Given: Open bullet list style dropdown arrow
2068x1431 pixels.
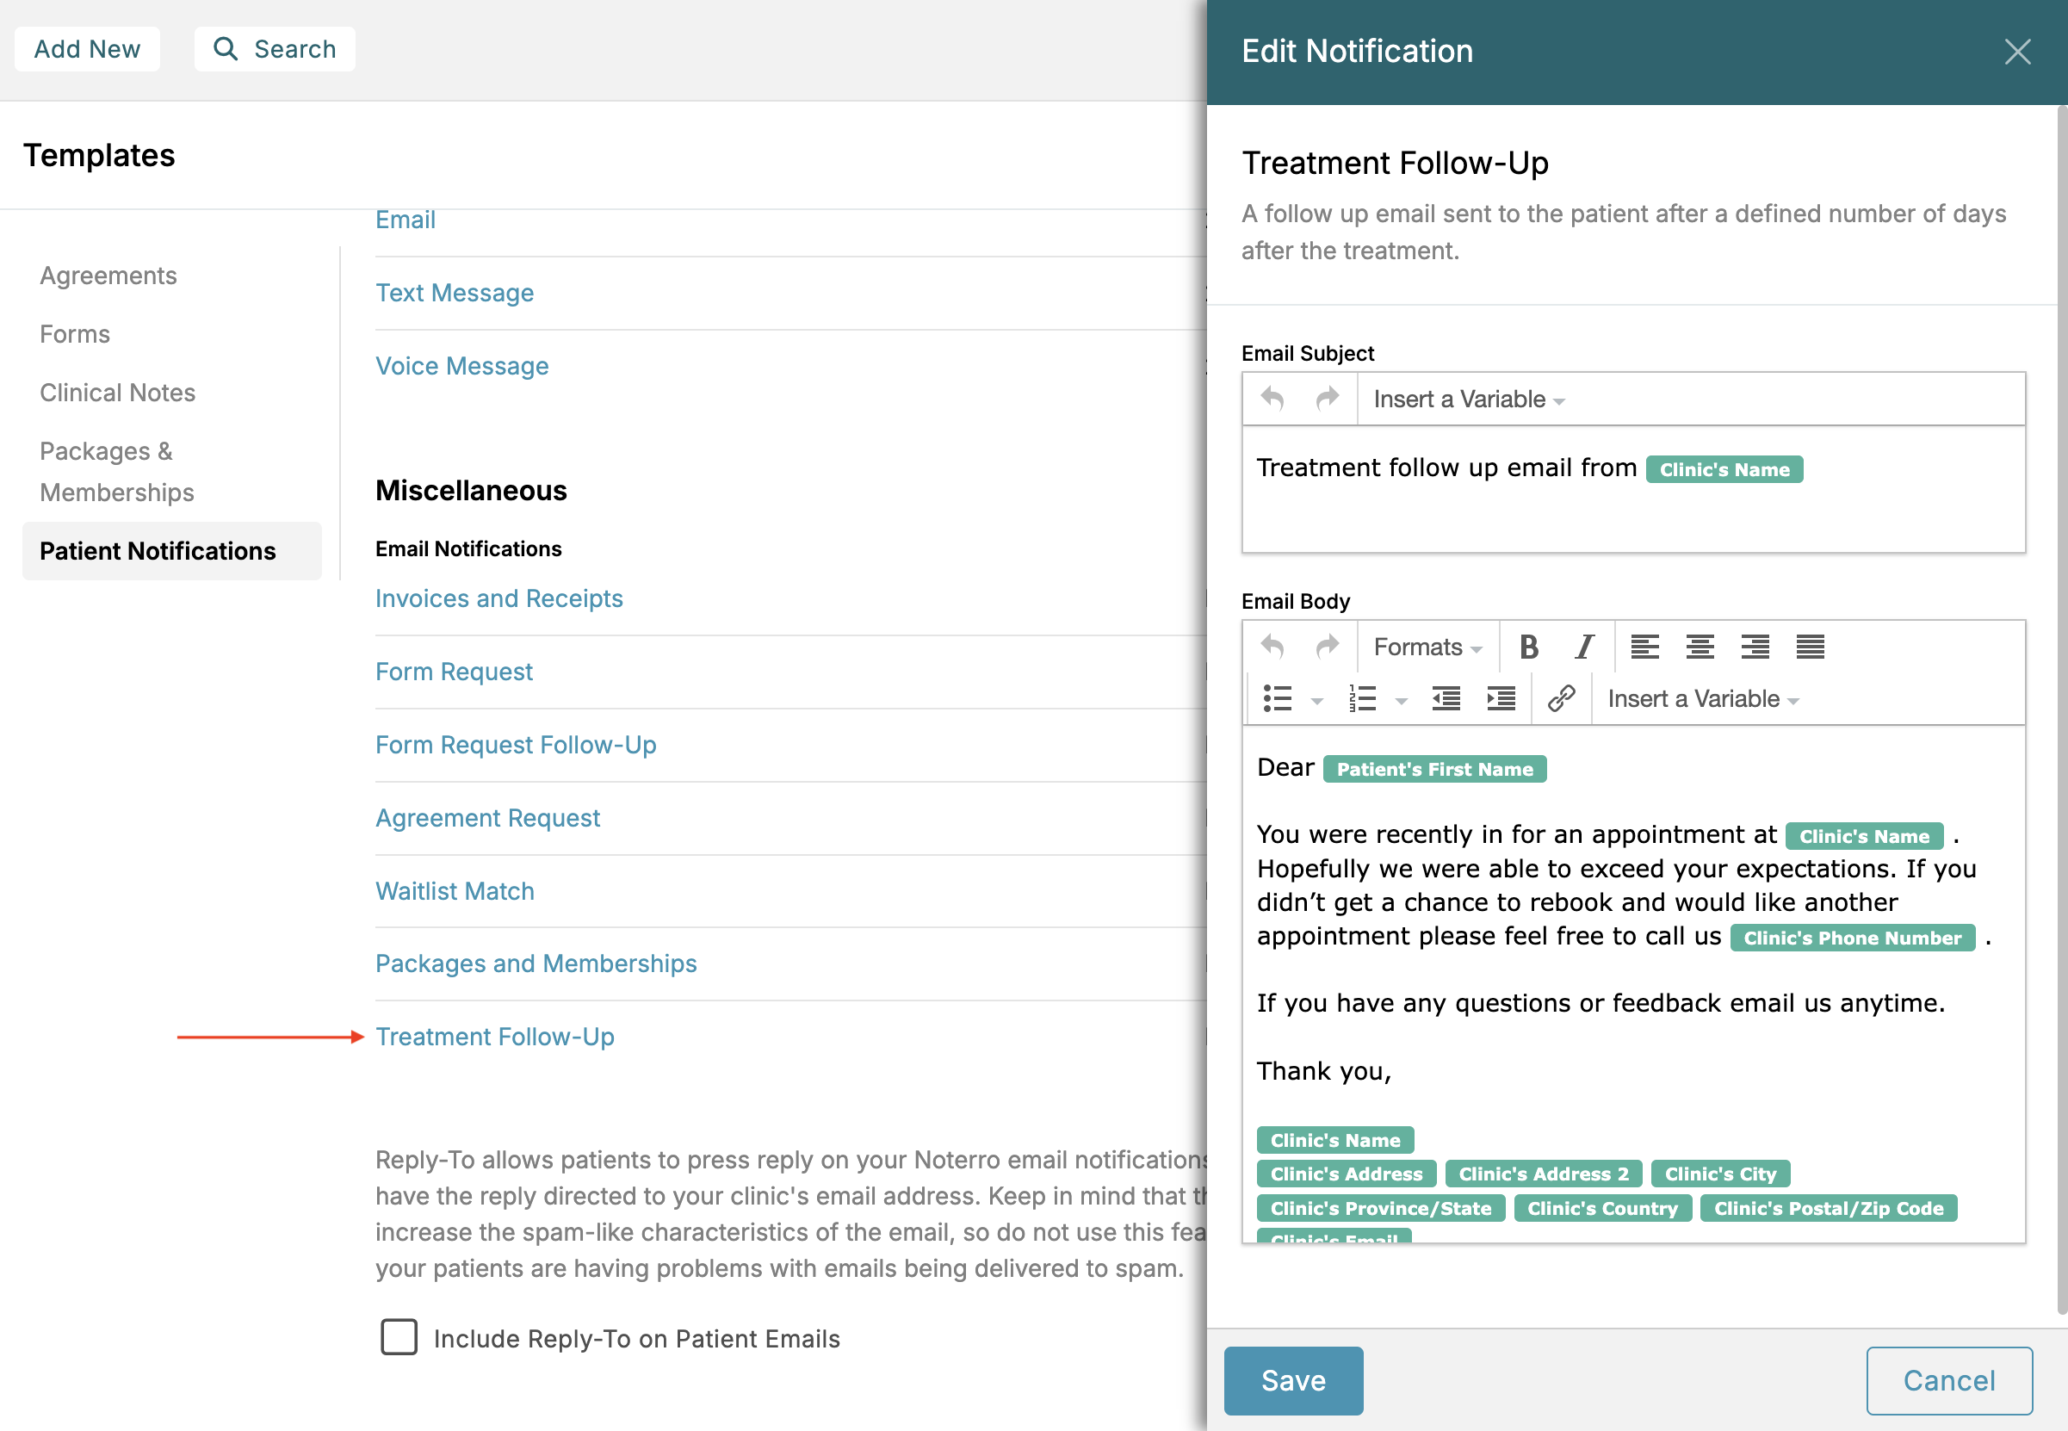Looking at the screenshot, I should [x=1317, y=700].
---
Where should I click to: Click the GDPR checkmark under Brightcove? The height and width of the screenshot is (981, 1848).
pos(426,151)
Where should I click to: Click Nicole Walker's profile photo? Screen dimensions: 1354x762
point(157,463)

* THE PROBLEM *
Starting at the line that contains "Given: Open bullet list style dropdown arrow" and ending after the line that contains "Looking at the", rewrite those lines of data with "dropdown" changed to "drop-down" and nothing else altered. Leave the pictures out.

* RESPONSE TO THE TASK *
Given: Open bullet list style drop-down arrow
2068x1431 pixels.
Looking at the screenshot, I should [x=1317, y=700].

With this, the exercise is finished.